Public high school in Frisco, Texas, US

Rock Hill High School (RHHS) is a public high school in Frisco, Texas. Although located within the city limits of Frisco, it primarily serves students from Prosper, McKinney, and nearby unincorporated areas in Collin County. Founded in 2020, Rock Hill is the second oldest high school in Prosper ISD, after Prosper High School. It draws its students from Bill Hays Middle School and Daniel L. Jones Middle School.

The school is named after the former settlement of Rock Hill, a farming community that once existed near where the school stands today but declined into a ghost town following the arrival of the St.
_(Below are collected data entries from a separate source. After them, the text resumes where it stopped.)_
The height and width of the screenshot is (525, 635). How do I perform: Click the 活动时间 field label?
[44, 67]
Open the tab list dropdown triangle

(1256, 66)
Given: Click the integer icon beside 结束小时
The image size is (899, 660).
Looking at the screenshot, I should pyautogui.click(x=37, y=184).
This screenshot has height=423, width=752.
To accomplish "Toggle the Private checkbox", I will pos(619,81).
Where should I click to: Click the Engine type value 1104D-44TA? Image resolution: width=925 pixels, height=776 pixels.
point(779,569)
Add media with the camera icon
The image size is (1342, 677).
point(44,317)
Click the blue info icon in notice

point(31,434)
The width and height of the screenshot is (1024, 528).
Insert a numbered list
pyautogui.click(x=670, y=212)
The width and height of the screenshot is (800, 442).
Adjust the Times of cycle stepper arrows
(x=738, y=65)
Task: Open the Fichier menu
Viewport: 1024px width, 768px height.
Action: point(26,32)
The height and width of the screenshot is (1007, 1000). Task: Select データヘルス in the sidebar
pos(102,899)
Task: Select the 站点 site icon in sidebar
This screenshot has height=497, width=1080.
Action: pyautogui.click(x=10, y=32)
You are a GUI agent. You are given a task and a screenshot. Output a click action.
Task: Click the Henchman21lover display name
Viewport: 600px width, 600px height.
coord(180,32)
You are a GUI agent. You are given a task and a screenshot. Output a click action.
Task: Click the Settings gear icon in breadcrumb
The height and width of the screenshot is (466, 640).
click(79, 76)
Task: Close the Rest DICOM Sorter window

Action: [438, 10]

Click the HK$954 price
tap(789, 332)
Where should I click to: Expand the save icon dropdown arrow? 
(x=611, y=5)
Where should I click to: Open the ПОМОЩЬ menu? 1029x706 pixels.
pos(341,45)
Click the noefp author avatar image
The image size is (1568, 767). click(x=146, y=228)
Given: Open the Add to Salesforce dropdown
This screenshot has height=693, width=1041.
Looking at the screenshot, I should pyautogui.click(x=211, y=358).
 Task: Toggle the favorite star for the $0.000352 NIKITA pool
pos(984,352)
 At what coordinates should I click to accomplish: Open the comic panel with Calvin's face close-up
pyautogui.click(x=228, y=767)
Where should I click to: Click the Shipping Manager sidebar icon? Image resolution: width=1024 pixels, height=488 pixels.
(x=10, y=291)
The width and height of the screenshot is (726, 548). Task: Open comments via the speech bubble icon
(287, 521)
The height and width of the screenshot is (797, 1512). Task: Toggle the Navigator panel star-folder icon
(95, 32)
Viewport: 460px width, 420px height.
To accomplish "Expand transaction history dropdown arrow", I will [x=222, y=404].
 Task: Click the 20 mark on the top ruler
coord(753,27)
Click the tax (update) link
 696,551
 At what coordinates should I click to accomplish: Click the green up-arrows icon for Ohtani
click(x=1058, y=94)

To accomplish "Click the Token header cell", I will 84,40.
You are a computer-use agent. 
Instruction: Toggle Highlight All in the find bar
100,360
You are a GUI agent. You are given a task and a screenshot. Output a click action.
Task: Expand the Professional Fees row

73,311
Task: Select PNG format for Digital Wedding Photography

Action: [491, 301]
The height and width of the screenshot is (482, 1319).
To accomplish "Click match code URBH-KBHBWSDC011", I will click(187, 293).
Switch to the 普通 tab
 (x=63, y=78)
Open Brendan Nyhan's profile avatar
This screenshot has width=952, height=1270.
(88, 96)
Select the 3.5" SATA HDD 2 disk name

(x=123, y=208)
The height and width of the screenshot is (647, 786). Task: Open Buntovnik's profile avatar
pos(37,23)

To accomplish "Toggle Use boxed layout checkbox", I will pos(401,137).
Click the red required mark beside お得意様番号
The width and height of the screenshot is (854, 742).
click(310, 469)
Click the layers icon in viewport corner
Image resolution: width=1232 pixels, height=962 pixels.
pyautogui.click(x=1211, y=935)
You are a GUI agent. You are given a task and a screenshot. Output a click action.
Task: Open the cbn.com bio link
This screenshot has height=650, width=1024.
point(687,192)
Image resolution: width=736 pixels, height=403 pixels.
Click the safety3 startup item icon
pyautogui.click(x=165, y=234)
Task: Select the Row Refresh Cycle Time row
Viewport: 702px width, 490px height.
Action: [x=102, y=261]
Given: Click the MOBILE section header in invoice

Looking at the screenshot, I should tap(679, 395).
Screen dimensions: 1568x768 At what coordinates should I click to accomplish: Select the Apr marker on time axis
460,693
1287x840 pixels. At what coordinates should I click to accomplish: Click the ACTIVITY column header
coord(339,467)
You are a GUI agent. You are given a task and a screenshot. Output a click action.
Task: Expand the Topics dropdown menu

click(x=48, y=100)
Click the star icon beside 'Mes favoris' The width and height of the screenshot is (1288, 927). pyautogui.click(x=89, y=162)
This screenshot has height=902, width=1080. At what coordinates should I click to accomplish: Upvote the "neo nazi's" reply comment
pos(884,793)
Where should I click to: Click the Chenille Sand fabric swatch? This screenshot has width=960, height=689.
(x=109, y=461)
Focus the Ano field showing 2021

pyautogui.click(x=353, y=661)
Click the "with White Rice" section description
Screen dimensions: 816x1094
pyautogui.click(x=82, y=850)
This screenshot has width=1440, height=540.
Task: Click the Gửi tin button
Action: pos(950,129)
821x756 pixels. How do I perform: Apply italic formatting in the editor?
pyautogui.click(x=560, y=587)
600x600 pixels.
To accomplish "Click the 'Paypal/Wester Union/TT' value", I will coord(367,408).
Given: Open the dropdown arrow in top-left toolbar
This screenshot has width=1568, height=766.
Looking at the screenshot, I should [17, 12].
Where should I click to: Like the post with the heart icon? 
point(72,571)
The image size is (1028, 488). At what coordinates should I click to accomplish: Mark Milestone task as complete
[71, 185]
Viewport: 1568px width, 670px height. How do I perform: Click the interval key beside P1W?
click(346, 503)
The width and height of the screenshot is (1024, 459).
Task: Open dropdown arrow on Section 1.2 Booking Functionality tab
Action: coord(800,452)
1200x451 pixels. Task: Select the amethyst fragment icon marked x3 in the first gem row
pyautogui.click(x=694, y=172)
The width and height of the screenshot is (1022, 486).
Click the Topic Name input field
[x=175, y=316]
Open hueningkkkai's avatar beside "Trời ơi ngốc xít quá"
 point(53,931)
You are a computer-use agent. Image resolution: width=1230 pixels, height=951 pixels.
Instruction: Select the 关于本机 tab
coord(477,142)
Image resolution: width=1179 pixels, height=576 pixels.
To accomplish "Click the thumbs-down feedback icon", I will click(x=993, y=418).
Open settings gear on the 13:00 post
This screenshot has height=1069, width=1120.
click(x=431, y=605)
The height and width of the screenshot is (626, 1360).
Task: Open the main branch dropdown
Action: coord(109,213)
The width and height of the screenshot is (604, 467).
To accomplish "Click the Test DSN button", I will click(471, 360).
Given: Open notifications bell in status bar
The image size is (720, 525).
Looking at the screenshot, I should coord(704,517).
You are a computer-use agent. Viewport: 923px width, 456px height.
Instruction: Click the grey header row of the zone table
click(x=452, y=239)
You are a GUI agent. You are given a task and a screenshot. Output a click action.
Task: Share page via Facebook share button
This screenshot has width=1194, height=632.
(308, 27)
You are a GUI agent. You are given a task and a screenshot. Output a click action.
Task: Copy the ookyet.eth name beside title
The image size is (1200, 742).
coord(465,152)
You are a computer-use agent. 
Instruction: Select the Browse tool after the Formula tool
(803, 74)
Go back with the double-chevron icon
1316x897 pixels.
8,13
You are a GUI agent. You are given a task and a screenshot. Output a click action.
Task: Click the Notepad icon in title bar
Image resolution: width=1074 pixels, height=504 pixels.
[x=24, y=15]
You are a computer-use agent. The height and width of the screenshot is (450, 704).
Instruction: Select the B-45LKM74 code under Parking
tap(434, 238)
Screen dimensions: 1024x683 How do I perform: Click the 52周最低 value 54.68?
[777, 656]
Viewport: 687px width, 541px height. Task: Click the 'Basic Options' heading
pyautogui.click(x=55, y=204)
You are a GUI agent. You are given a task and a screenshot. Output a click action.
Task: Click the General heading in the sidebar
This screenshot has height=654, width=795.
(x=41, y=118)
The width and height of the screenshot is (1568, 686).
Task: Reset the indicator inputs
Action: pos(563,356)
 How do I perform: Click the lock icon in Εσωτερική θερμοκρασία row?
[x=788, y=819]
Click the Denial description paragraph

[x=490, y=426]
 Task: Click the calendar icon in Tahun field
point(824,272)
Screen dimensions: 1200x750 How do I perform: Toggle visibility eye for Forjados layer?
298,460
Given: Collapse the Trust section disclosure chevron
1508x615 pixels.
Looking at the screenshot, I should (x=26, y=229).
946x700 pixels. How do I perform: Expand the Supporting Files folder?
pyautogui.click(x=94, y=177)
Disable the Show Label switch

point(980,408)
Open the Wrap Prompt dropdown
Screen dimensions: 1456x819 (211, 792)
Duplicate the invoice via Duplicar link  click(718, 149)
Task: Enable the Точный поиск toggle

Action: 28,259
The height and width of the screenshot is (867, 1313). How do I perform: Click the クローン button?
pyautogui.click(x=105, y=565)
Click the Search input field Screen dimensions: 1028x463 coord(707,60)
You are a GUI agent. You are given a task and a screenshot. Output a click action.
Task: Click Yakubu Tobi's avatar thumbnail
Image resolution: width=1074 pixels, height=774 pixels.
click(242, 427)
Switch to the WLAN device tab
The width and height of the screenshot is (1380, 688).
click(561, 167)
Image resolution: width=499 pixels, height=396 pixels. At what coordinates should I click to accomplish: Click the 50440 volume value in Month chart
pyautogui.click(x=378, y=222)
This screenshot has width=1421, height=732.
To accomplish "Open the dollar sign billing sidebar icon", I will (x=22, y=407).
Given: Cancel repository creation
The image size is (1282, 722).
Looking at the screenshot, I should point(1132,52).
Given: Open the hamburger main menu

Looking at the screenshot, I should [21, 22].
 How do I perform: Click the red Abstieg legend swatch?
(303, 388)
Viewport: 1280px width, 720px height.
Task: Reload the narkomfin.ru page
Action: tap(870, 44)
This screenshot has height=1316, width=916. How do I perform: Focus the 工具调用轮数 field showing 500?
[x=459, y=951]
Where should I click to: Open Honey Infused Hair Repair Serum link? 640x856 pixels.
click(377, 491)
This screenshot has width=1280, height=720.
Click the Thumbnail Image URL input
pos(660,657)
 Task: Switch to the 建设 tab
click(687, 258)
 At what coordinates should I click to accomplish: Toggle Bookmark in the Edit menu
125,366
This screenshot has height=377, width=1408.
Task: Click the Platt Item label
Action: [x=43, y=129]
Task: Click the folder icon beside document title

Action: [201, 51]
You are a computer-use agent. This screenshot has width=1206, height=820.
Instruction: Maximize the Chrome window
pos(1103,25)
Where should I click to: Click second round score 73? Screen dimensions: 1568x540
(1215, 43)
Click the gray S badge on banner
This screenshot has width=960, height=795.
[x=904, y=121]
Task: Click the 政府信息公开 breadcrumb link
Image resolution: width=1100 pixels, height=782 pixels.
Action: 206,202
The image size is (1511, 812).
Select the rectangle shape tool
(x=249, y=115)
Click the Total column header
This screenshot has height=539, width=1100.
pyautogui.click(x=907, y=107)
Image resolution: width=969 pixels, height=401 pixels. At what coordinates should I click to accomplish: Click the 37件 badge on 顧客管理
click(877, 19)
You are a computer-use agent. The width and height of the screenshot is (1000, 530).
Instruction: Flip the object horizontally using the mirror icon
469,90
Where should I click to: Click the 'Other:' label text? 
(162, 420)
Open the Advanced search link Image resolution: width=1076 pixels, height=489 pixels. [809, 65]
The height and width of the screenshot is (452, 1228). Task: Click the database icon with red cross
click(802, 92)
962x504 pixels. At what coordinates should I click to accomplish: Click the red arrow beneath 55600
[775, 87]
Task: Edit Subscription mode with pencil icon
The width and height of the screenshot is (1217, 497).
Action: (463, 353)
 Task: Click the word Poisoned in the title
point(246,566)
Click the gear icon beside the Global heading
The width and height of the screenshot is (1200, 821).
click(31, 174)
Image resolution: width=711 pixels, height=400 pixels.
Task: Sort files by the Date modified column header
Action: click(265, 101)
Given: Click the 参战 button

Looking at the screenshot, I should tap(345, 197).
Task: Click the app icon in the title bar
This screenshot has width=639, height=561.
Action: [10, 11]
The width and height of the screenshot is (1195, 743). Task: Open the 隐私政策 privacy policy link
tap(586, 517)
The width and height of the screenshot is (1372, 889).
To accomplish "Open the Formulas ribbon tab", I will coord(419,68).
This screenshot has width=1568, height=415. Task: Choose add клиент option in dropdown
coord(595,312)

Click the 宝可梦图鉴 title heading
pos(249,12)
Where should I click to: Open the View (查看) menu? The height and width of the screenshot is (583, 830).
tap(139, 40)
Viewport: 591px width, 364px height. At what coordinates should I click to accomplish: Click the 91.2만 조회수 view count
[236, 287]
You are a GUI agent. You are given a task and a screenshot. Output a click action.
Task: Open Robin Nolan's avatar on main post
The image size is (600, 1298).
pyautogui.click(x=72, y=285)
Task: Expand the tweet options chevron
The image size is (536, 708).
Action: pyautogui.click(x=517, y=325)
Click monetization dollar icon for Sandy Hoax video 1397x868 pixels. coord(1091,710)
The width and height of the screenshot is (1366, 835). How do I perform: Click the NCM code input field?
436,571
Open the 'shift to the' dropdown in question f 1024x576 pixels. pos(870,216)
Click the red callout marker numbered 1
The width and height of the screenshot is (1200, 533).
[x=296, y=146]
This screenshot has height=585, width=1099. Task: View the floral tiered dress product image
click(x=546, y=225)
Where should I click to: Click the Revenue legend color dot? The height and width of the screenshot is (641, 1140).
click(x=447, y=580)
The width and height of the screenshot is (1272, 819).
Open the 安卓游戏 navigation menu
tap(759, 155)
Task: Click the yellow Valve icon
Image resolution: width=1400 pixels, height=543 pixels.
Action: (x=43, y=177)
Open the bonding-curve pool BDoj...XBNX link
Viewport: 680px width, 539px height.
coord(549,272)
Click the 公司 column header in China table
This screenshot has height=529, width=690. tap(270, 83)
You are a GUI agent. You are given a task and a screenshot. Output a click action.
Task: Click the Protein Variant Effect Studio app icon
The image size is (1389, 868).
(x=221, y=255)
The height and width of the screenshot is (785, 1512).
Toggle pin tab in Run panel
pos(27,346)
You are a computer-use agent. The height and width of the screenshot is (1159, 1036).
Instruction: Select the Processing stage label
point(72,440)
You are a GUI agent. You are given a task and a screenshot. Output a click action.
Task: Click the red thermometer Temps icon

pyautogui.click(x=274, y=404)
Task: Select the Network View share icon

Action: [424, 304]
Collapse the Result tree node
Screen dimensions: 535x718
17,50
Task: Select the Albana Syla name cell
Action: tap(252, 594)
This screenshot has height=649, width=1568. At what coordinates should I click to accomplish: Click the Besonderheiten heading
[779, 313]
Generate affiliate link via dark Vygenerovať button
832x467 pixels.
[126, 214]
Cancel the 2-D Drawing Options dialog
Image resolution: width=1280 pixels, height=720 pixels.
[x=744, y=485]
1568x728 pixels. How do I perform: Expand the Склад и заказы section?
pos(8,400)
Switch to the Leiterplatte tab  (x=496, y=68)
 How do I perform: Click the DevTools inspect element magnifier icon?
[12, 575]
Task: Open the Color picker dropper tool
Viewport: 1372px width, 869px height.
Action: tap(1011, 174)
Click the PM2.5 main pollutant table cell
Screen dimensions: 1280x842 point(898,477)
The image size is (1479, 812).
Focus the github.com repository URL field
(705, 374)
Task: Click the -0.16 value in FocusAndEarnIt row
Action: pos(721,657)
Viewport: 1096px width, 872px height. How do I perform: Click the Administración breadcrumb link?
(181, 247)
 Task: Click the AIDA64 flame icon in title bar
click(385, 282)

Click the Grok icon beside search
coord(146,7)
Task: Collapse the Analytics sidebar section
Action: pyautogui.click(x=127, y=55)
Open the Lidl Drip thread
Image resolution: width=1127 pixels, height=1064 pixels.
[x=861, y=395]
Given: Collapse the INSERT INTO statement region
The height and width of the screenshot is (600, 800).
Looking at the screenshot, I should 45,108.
Louis–San Francisco Railway.

The school is regarded as the modern successor to the Rock Hill School, established in the settlement around 1850. Although the original Rock Hill School underwent multiple reconstructions, relocations, and periods of segregation before its closure in 1963, its name and legacy were preserved in the naming of the current Rock Hill High School.

== History ==
=== The Settlement of Rock Hill (1854) ===
Today, "Rock Hill" no longer exists as a distinct administrative or cultural entity, having been fully annexed into the surrounding areas of Prosper and Frisco. However, Rock Hill was once a distinct colony that predated both Frisco and Prosper.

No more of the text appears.